Restate exactly the lines below, from the one containing "Open the Device tab" through the final line, and leave out the pictures.

----

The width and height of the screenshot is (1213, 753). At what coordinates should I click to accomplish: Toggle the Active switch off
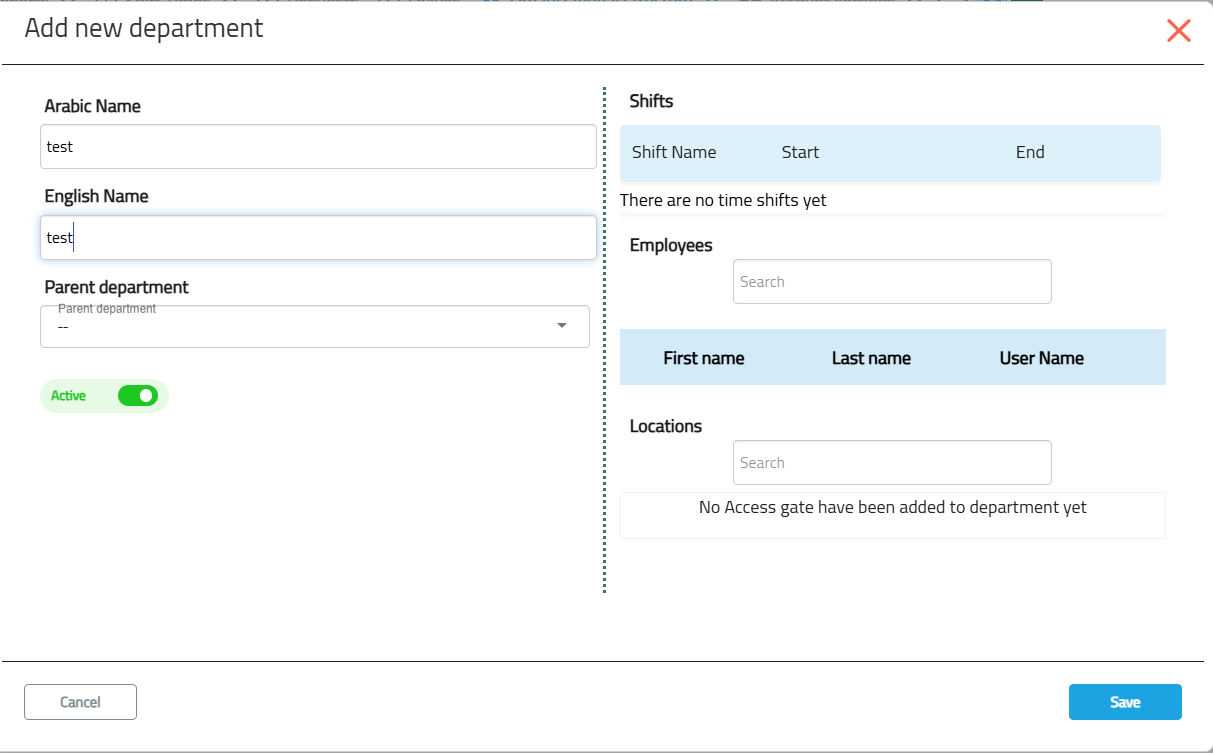[x=138, y=396]
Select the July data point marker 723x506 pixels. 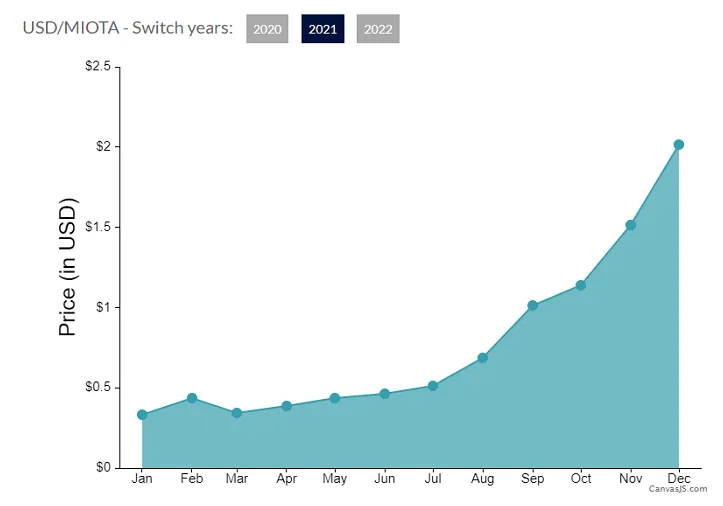point(433,386)
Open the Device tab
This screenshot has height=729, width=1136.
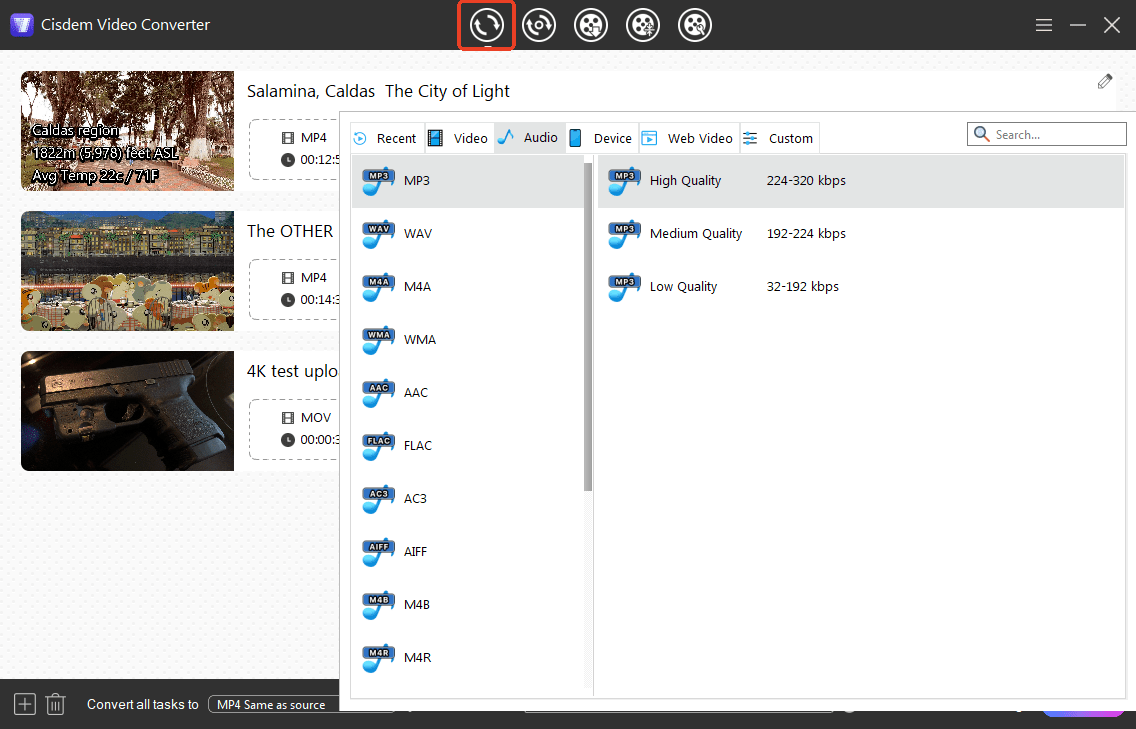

----

**RESPONSE FOR THIS EXERCISE**:
Open the Device tab
This screenshot has height=729, width=1136.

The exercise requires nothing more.